The article“Catalytic dehydroisomerization of n-alkanes to isoalkenes” by the authors Xuebing Li, Enrique Iglesia (Journal of Catalysis 255 (2008) 134-137) describes the dehydrogenation of C2-C4 alkanes, in particular n-pentane, on Pt/Na-[Fe]ZSM-5 catalyst. Patent GB 2246524 describes a catalyst for the production of isobutene via the dehydroisomerization of n-butane. The catalyst comprises a solid support of porous gamma-alumina on the surface of which catalytic quantities of Pt, silica and optionally Sn and/or In are deposited as promoters. In a preferred embodiment said catalyst is used with a second catalyst comprising Boralite B or a granular support of porous gamma- alumina on the surface of which silica is deposited. Tin is present in quantities ranging from 0.1% to 1% by weight, indium is present in quantities ranging from 0.05% to 1%. Platinum/indium ratios by weight range from 0.3:1 to 1.5:1. Platinum/tin ratios range from 0.5:1 to 2:1.

The Applicant has identified a dual catalyst composition capable of simultaneously promoting both isomerization of the chains of saturated and unsaturated hydrocarbons, having from 4 to 10 carbon atoms (C4-C10), including when mixed, preferably saturated and unsaturated hydrocarbons having from 4 to 6 carbon atoms (C4-C6), more preferably isobutene, including when mixed, in such a way that the branched isomers are converted into hydrocarbons having a linear structure, and dehydrogenation of the saturated and unsaturated linear hydrocarbons having from 2 to 10 carbon atoms (C2-C10), including when mixed, preferably saturated and unsaturated hydrocarbons having 4 carbon atoms (C4), including when mixed, to form 1 ,3-butadiene.

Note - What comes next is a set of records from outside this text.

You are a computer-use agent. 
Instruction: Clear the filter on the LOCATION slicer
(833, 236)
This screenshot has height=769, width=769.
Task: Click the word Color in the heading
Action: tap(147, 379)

Said dual catalyst composition comprises a component with acid moiety and a component with dehydrogenating moiety mechanically mixed or chemically bound together in a dual way.

When the catalyst composition is a mechanical mixture the active part having acid moiety and the active part having dehydrogenating moiety are located on separate catalyst elements, typically separate catalyst particles.

When the components of the catalyst composition, which is the subject matter of the present patent application are chemically bound it is meant that the active part having acid moiety and the active part having dehydrogenating moiety are located on the same element.

In the latter case the active parts may either interact physically or establish bonds of the ionic type.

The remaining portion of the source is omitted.